As described above, the electric double layer capacity is in proportion to the area of an electrochemically effective interface, so that CdlC-S (the electric double layer capacity at an interface between the catalyst-the polymer electrolyte) and CdlC-L (the electric double layer capacity at an interface between the catalyst-the liquid proton-conducting material) may be measured. Then, the contribution of the interfaces of the above-mentioned four kinds to the electric double layer capacity (Cdl) may be separated in the following manner.
First, the electric double layer capacity is measured under each of the high-humidified conditions such as 100% RH and the low-humidified conditions such as 10% RH. Incidentally, examples of a measuring method for the electric double layer capacity include cyclic voltammetry and electrochemical impedance spectroscopy. The comparison therebetween allows the contribution of the liquid proton-conducting material (in this case, “water”), namely, the above-mentioned (2) and (4) to be separated.
Further, deactivation of the catalyst, for example, in the case of using Pt as the catalyst, deactivation of the catalyst by supplying CO gas to an electrode targeted for measuring to adsorb CO on the Pt surface allows the contribution to the electric double layer capacity to be separated. In such a state, the electric double layer capacity on the high-humidified and low-humidified conditions is measured by the same method as described above, and the comparison therebetween allows the contribution of the catalyst, namely, the above-mentioned (1) and (2) to be separated.
Through the above, all of the contributions of the above-mentioned (1) to (4) may be separated, and the electric double layer capacity formed at both an interface between the catalyst and the polymer electrolyte and an interface between the catalyst and the liquid proton-conducting material may be obtained.
That is to say, a measured value (A) in the high-humidified state becomes the electric double layer capacity formed at all interfaces of the above-mentioned (1) to (4), and a measured value (B) in the low-humidified state becomes the electric double layer capacity formed at interfaces of the above-mentioned (1) and (3). Also, a measured value (C) in the catalyst deactivation and high-humidified state becomes the electric double layer capacity formed at interfaces of the above-mentioned (3) and (4), and a measured value (D) in the catalyst deactivation and low-humidified state becomes the electric double layer capacity formed at an interface of the above-mentioned (3).
Accordingly, a difference between A and C becomes the electric double layer capacity formed at interfaces of (1) and (2), and a difference between B and D becomes the electric double layer capacity formed at an interface of (1). Then, the electric double layer capacity formed at an interface of (2) may be obtained by calculating a difference between these values, that is, (A−C)−(B−D).

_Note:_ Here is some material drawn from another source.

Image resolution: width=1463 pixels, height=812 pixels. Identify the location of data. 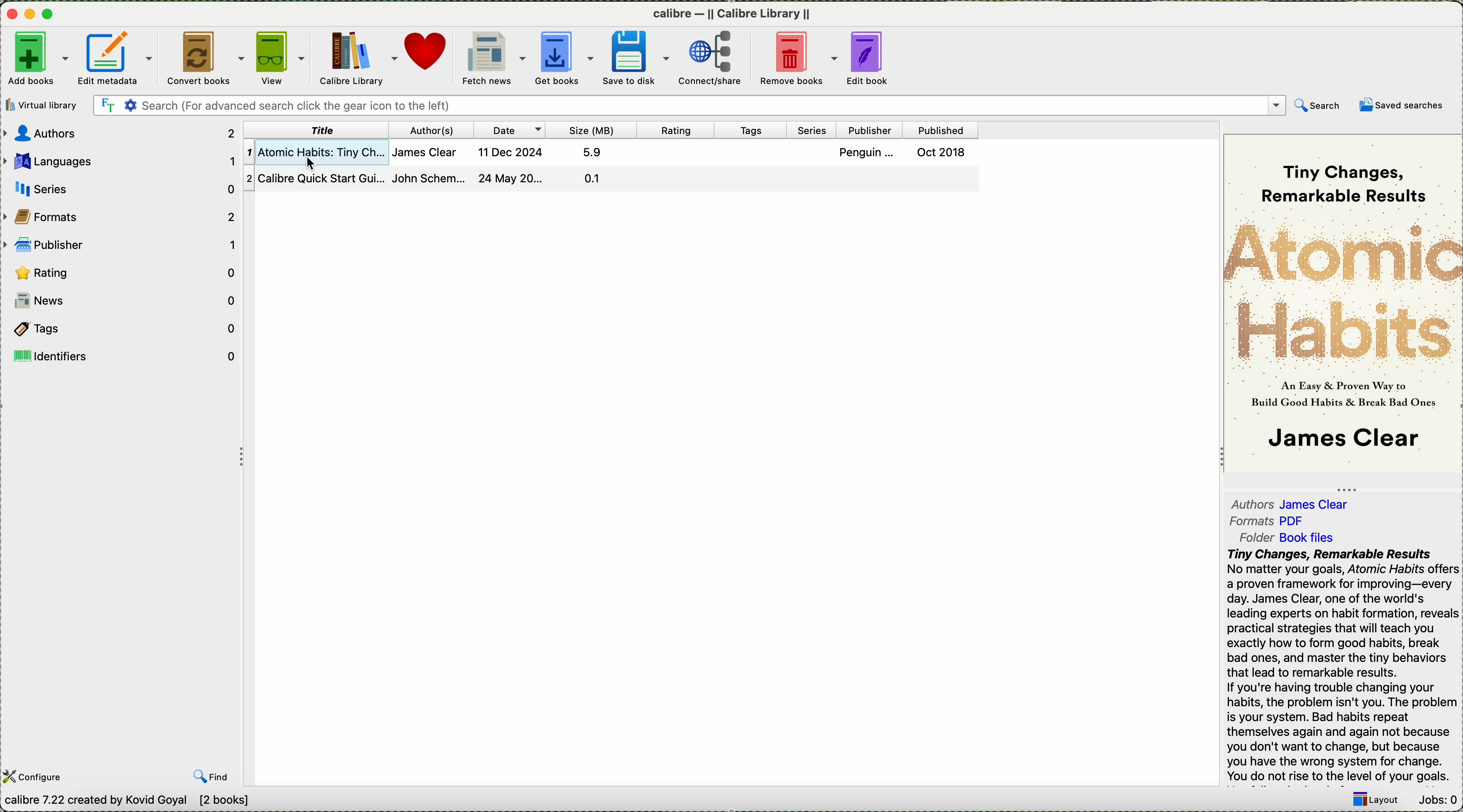
(124, 802).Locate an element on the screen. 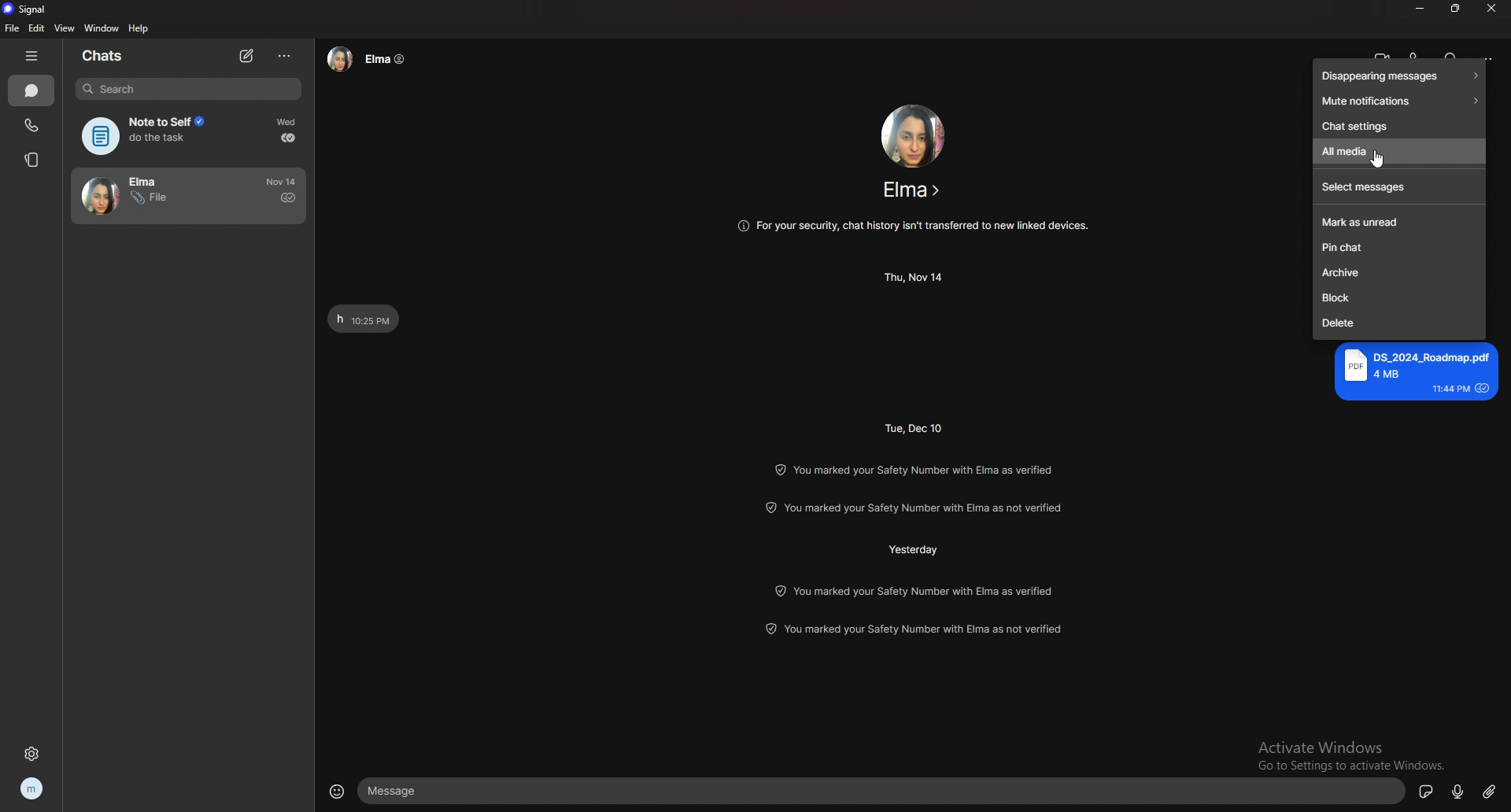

The catalyst layer may contain additives, for example, water-repellent agent such as polytetrafluoroethylene, polyhexafluoropropylene and tetrafluoroethylene-hexafluoropropylene copolymer, dispersant such as a surface-active agent, thickener such as glycerin, ethylene glycol (EG), polyvinyl alcohol (PVA) and propylene glycol (PG), and pore-forming material, as required.
The thickness of the catalyst layer (after drying) is preferably 0.5 to 30 μm, more preferably 1 to 20 μm, far more preferably 1 to 10 μm, and particularly preferably 1 to 5 μm. Incidentally, the above-mentioned thickness is applied to both the cathode catalyst layer and the anode catalyst layer. However, the thickness of the cathode catalyst layer and the anode catalyst layer may be the same or different.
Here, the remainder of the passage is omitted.